### Using the information
A) Summarize the post on gun statistics in two sentences.
B) Decide whether each statement agrees with the post on gun statistics, and for each one answer yes or no and quote the words of the post that settle it: (i) The post sets out to assign blame for the tragedy in Arizona. (ii) In the data quoted by the graphic, the states with the highest rates of gun-related deaths have much higher percentages of people who own guns. (iii) The post says the data shows in which direction the causation points.
C) Print the part of the post on gun statistics that opens with the words containing "One argument related" and closes with "crowd fighting back.".

### Selected excerpt
________________________
The recent tragedy in Arizona has sparked a lot of controversy. Many people from all sides are trying to understand how or why such a thing could take place and how it could be prevented in the future. This post isnt going to be about assigning blame, nor is it going to be about the futility of applying logic and reason to the workings of a madman. Rather, its going to be about the presentation of data and statistics.
One argument related to Arizonas shooting that I came across focused on the relationship between the number of guns in a state and that states propensity toward gun violence. I saw in several places an image which attempted to concisely summarized this point:
This graphic stood out to me for several reasons. First, the data being quoted superficially seems to be quite convincing: the states with the highest rates of gun-related deaths do have much higher percentages of people who own guns. While from that data alone it remains unclear how the underlying relation worked, or in which direction the underlying causation pointed, this data seems to be direct evidence against the idea that higher gun ownership actually reduces gun homicides via the phenomenon of people in a crowd fighting back.
________________________
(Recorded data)

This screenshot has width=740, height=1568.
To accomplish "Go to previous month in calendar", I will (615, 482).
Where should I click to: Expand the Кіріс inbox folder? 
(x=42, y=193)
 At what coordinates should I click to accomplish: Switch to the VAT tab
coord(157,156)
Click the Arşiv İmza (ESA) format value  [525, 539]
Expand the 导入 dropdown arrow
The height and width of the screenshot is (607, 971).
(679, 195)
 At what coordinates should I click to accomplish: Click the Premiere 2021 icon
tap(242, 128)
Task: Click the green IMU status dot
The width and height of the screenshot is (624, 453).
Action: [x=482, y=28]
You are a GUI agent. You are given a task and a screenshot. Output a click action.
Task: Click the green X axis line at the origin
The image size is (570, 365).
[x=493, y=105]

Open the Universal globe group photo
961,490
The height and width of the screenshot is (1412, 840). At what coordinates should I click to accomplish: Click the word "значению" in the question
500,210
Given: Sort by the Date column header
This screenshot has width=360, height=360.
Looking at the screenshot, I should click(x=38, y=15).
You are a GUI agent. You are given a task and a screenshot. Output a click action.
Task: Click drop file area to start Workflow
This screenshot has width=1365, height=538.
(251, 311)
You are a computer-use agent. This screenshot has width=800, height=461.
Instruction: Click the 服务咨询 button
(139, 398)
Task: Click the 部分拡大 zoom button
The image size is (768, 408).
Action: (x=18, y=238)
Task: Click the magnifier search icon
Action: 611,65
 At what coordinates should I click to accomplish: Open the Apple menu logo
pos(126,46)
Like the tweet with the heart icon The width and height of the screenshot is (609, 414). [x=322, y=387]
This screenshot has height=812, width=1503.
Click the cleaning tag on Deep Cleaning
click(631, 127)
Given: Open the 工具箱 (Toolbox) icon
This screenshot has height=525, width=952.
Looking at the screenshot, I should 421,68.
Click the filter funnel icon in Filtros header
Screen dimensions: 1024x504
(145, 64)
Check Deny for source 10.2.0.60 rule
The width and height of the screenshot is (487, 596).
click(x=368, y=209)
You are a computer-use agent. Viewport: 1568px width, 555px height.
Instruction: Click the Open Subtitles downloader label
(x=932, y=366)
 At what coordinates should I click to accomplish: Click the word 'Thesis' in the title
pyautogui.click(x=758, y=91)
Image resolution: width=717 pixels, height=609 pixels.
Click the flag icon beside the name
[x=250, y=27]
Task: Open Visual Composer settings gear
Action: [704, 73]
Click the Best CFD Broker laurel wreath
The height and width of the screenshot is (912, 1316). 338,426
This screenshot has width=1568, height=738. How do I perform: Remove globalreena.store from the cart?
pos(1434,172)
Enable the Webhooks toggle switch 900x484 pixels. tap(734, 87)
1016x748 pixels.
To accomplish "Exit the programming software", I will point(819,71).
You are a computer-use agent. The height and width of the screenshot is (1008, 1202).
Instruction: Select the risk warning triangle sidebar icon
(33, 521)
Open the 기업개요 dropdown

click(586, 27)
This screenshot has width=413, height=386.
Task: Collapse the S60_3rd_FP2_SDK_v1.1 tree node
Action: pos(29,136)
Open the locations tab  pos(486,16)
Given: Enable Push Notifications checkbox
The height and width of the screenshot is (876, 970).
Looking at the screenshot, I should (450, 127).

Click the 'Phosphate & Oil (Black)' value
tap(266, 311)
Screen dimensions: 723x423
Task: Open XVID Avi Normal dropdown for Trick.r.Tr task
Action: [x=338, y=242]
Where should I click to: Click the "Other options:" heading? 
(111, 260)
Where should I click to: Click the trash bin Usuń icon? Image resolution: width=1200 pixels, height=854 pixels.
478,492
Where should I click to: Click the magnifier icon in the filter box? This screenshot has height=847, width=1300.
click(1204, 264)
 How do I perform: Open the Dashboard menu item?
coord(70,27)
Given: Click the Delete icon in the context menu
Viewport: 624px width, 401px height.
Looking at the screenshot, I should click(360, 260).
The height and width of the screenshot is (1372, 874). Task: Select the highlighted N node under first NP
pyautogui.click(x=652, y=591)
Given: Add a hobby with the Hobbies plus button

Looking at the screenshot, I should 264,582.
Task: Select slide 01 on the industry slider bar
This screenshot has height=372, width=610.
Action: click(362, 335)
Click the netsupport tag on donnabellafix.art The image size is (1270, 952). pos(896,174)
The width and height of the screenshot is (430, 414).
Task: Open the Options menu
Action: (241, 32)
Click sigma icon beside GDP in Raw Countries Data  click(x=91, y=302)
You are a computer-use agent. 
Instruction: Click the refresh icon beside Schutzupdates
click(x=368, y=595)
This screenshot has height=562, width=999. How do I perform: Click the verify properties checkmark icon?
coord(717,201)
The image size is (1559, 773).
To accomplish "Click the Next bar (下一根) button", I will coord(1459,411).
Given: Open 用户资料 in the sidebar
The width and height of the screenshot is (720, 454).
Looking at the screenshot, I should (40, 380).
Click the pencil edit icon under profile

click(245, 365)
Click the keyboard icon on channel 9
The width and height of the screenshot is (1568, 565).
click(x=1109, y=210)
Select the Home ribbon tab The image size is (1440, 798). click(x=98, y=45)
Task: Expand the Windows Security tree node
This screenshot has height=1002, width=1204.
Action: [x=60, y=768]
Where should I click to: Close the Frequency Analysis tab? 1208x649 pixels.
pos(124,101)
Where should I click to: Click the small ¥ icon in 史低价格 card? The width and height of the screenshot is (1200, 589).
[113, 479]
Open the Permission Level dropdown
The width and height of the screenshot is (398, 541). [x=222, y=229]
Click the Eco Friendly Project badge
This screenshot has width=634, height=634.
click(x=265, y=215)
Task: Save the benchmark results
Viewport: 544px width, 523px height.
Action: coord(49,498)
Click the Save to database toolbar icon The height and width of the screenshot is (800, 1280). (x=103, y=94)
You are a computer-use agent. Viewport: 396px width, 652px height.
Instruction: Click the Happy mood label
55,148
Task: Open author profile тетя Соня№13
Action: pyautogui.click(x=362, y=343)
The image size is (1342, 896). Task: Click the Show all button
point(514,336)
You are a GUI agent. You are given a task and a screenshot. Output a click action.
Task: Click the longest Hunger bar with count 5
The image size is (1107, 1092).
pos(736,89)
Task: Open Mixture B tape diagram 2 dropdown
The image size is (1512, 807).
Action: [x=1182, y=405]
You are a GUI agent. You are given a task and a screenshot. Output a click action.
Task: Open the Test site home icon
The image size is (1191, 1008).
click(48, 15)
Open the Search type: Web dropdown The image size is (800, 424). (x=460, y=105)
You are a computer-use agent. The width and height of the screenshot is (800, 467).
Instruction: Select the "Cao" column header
________________________
### Replies
A) Prompted by the recent tragedy in Arizona, the post sets aside assigning blame to focus on how data and statistics are presented. It examines an image seen in several places that links a state's gun ownership to its gun violence, and it notes that the states with the highest rates of gun-related deaths do have much higher percentages of gun owners, though the data alone leaves unclear how the relation works or which way causation points.

B)
(i) No: "This post isnt going to be about assigning blame"
(ii) Yes: "the states with the highest rates of gun-related deaths do have much higher percentages of people who own guns"
(iii) No: "it remains unclear how the underlying relation worked, or in which direction the underlying causation pointed"

C)
One argument related to Arizonas shooting that I came across focused on the relationship between the number of guns in a state and that states propensity toward gun violence. I saw in several places an image which attempted to concisely summarized this point:
This graphic stood out to me for several reasons. First, the data being quoted superficially seems to be quite convincing: the states with the highest rates of gun-related deaths do have much higher percentages of people who own guns. While from that data alone it remains unclear how the underlying relation worked, or in which direction the underlying causation pointed, this data seems to be direct evidence against the idea that higher gun ownership actually reduces gun homicides via the phenomenon of people in a crowd fighting back.